6,579 runners completed the race, with Mondhir Fekir winning in 1:10:30; race ambassador Paula Radcliffe won the women’s division in 1:22:12. Nikita Den Boer won the women’s handisport division in 1:07:08, and Michael Jeremiasz won the men’s handisport division in 2:21:19. I finished in 1:57:06.
Overall, the weekend was a lot of fun, but it still came off feeling a bit unpolished. The time between crossing the start line and the finish line is at least as good as any of the U.S. runDisney events (I would go as far to say Disney’s best races, with incredibly scenic courses, enthusiastic Cast Members, and perfect running weather), but everything else is very hit-or-miss. If you’re aiming for a personal record and a controlled experience, this probably isn’t the event for you; if you’re looking for a good time and only taking the run semi-seriously, this is your race. As an American, it certainly feels extravagant visit Europe for only a couple days, but the comparatively cheaper race registrations, park tickets, and off-site hotels can more than offset the slightly higher airfare when compared to a domestic runDisney race weekend, and should be a serious consideration for anybody looking for a fun race getaway.

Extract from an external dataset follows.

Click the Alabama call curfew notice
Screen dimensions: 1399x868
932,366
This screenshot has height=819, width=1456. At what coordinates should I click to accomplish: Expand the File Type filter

When the weekend was first announced, I was concerned how successful it might be on the same weekend as the Berlin Marathon, which is consistently the fastest of the World Marathon Majors and where world records are often set, and the Paris-Versailles La Grande Classique, a long-running 16km race that’s one of the most famous in France. However, the Disneyland Paris event has expertly positioned itself as a fun event, rather than one that’s taken very seriously. More than any other race I’ve done, the announcers encouraged runners to stop for photos, and generally slow down and enjoy the experience. Similar to the “ultimate runner’s night out” atmosphere that the evening runnings of the Wine & Dine Half Marathon had, the crowd seemed to be a lot of relatively well-seasoned runners letting off some steam; first-time nerves weren’t nearly as prevalent as U.S. runDisney races. Although there’s still a lot of refinement needed, the second running of the Disneyland Paris Magic Run Weekend was a success, and the event team is already looking to 2018.
Kevin has been visiting Disney parks his entire life, including multiple trips to all 11 worldwide theme parks and several years as a Disneyland local. He has been a distance runner since 2011, with over 300 Disney race miles under his belt. He currently lives in the Washington, DC area and continues to make regular visits to both Disneyland and Walt Disney World.